I can’t even count the number of times that I have seen people with good intentions advising a new hunter that they need to hunt the wind without every really giving them an idea of what that means or why it’s important. The reason that hunting the wind is so important is because deer use their sense of smell as their number one defense against predators. If given the choice, a deer will always walk with the wind at least slightly in their face. Deer want to avoid human contact, so if they get any whiff of you at all, they will probably choose to go another direction. The worst part is that this may be happening to you and you have no idea that deer are smelling you 200 yards away and then avoiding your location.
Hunting the Wind – The Wrong Way
If you are trying to use the wind to your advantage, the main point is to have your wind blowing in to area that you don’t think deer will be coming form or one that you think deer couldn’t possibly smell you even if they come from there. For example, having your wind blow directly in to a valley while sitting on a ridge. The deer, even if they come up from the valley where your scent is blowing, will come from far below that scent because it’s blowing right over their head.

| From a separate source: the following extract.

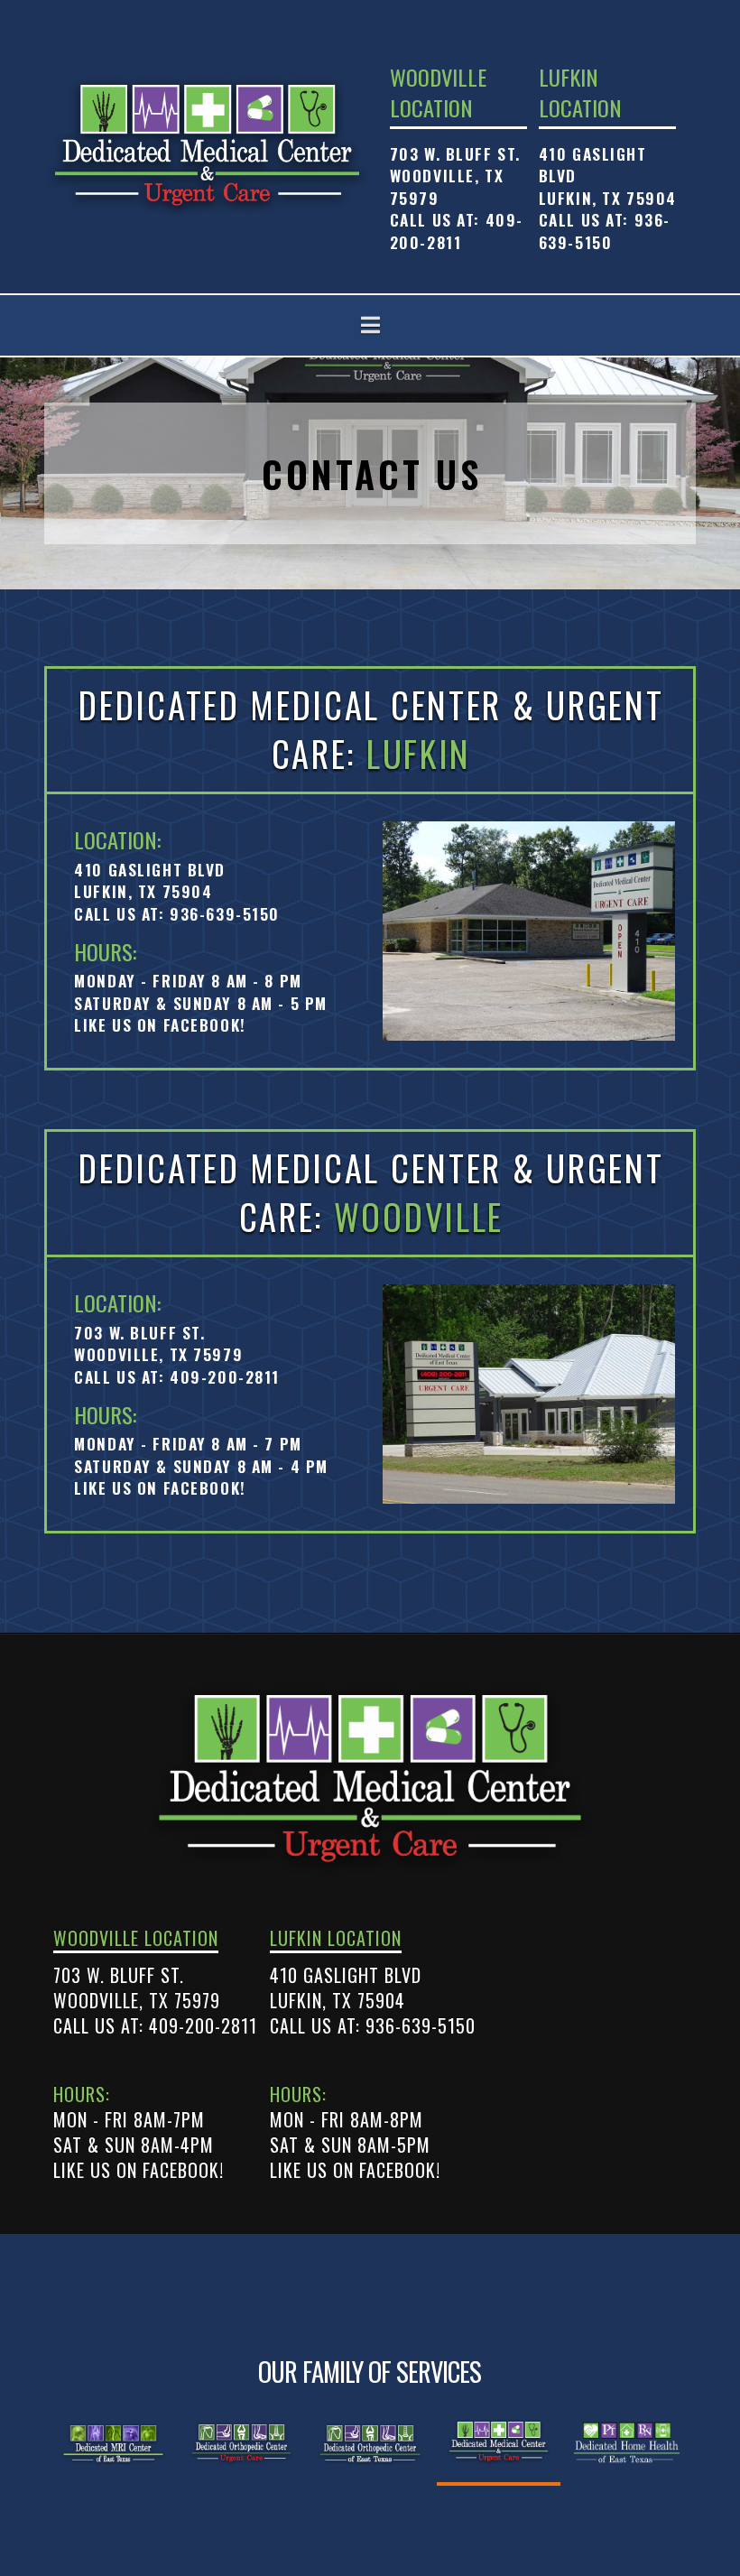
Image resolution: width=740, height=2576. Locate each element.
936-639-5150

Basically, the wrong way to hunt the wind is to allow your wind to blow directly to where you expect deer to come from. take the picture below for example. Any wind that is not coming from the Southwest is going to be blowing my scent straight to where I expect deer to come from with the exception of one trail. That one trail is not used during daylight though unless the deer are coming from the East rather than the North like shown in the picture. Regardless, the easiest way for me to be hunting the wind the wrong way is to hunt this stand in any wind other than a consistent SouthWest wind.

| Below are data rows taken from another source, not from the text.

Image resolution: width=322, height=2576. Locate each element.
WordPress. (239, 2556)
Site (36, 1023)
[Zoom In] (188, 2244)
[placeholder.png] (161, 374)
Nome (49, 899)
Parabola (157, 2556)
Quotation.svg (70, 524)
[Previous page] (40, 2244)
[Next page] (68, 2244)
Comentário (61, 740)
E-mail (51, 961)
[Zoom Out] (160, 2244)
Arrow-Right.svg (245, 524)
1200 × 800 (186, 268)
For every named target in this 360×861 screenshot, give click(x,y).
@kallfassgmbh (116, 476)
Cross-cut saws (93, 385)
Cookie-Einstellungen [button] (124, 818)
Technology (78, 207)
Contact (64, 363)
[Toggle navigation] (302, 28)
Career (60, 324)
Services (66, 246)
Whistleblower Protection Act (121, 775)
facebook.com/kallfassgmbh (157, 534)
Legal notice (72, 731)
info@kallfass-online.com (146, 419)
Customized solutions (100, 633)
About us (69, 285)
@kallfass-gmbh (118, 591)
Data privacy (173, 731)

Hunting the Wind – The Right Way
With my local funnel spot (Feature Photo), I can pretty much hunt in any wind. The reason for that is because I have several trees picked out based on which way the wind is blowing. If the wind is coming from the the South or Southeast, I sit in the tree that is the blue circle in the top left of the woods. In a Southwest wind, I sit in the top right spot because that gives me the best chance at catching a mature buck thinking he has the wind totally in his favor when I’m really sitting right on the edge of a good wind for me. Any wind from the North or West, I can sit in either the top right spot or the bottom spot and I’m good to go. As much as you want to approach stands from as far down wind as you can, it’s not always practical or the right way to go about it. Let’s look at the spot in the picture right above. That stand is on a property border, and I can only hunt it during a wind that blows in to the neighbors side of the fence. Because of that, I have no way to approach that stand without spooking deer if I try to enter from the property border. Instead, I have to walk in along the main trail (yellow line) so that my scent disperses as much as possible before it gets to the bedded deer. Once in the stand though, I should not get busted by any deer.
The basics of hunting the wind is not hard to grasp and once you do, you’ll greatly improve your chances of that once in a lifetime buck. Hunting the wind should be your number one goal when thinking about where to set up a treestand once you’ve found good sign. Though you need to consider your access, it’s not always practical. The main concern is once you’ve gotten to the treestand. Happy Hunting!